All lines from the one containing "Where should I click to: Toggle" through the final line of the entries are to be written out verbatim; no other line is to be included.

_ _ _ _ _ _ _

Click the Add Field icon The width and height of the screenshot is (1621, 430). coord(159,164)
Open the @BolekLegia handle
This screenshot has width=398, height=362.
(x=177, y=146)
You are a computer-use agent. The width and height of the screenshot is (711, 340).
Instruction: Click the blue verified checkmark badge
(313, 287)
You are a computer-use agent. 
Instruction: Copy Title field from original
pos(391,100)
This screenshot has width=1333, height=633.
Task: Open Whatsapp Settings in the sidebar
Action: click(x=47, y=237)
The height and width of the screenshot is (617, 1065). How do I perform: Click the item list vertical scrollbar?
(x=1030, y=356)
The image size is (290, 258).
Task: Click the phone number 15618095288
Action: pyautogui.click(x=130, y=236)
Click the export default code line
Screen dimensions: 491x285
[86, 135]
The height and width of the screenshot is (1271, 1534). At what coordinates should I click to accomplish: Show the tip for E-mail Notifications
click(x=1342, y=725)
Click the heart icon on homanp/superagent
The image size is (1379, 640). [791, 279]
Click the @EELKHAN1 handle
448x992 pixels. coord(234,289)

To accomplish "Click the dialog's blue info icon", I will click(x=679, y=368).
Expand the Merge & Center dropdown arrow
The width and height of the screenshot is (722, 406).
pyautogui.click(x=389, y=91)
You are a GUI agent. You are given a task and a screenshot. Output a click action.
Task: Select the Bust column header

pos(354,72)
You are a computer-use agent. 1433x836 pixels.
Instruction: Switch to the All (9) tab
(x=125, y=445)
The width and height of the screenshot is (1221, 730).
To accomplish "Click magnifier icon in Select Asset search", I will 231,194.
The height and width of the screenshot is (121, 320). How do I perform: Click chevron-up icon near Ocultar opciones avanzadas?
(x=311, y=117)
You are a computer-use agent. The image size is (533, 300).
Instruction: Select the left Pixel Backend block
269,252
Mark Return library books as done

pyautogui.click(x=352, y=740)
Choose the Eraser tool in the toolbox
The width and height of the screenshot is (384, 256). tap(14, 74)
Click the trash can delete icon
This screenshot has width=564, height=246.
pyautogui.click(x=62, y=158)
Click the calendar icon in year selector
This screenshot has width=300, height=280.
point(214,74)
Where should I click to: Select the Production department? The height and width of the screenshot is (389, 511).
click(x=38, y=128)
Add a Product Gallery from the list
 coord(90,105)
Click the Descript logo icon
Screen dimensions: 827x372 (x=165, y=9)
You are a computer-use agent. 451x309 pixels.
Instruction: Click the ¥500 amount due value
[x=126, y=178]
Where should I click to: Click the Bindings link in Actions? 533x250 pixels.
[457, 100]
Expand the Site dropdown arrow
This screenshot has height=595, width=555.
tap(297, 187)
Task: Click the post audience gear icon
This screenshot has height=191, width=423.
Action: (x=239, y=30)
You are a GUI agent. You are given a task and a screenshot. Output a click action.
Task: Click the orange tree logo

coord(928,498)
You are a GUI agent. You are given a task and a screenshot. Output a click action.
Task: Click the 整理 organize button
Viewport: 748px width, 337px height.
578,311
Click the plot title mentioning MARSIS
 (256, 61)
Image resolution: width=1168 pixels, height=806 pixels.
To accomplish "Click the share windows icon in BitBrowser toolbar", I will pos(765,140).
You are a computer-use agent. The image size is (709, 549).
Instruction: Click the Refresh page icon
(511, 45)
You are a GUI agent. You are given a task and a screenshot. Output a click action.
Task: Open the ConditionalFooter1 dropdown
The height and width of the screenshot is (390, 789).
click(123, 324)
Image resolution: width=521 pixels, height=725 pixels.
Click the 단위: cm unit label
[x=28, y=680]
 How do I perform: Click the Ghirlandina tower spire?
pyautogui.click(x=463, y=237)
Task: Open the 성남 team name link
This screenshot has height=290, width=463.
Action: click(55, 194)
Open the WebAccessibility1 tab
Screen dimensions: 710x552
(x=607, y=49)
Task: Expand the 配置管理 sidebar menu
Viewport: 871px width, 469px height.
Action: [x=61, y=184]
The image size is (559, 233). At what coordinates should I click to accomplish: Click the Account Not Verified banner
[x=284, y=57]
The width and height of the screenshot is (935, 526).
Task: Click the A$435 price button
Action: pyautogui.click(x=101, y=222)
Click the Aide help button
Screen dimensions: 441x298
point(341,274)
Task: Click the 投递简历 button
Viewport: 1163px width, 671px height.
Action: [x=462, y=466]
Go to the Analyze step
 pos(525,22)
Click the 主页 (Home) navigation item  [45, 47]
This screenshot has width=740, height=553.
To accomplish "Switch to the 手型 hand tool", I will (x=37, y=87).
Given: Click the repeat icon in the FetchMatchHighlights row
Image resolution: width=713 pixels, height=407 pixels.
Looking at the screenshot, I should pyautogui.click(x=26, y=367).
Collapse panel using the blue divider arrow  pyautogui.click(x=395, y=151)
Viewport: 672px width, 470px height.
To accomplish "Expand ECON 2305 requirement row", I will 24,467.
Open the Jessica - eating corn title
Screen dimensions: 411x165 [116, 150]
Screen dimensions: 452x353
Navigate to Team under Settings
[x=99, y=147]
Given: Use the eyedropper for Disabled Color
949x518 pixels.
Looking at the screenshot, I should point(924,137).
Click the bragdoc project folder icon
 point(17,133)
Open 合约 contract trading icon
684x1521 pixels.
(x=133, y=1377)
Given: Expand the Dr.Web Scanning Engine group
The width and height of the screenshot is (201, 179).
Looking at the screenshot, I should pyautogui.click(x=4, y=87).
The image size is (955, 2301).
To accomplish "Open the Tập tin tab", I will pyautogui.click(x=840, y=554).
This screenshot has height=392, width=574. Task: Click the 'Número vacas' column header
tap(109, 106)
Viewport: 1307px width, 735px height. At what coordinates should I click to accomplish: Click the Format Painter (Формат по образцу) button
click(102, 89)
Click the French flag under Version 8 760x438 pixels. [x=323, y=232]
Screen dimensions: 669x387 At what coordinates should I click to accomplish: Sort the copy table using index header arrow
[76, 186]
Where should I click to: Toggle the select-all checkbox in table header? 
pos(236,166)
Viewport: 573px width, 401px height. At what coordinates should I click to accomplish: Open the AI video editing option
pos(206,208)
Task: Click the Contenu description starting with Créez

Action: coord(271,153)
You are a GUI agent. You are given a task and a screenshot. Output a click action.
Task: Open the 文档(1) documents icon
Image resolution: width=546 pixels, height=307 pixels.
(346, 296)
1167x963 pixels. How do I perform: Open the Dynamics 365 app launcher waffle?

_ _ _ _ _ _ _

RESULT FOR THIS EXERCISE:
Where should I click to: Toggle the select-all checkbox in table header? 
pos(236,166)
Viewport: 573px width, 401px height. At what coordinates should I click to accomplish: Open the AI video editing option
pos(206,208)
Task: Click the Contenu description starting with Créez

Action: coord(271,153)
You are a GUI agent. You are given a task and a screenshot. Output a click action.
Task: Open the 文档(1) documents icon
Image resolution: width=546 pixels, height=307 pixels.
(346, 296)
1167x963 pixels. How do I perform: Open the Dynamics 365 app launcher waffle?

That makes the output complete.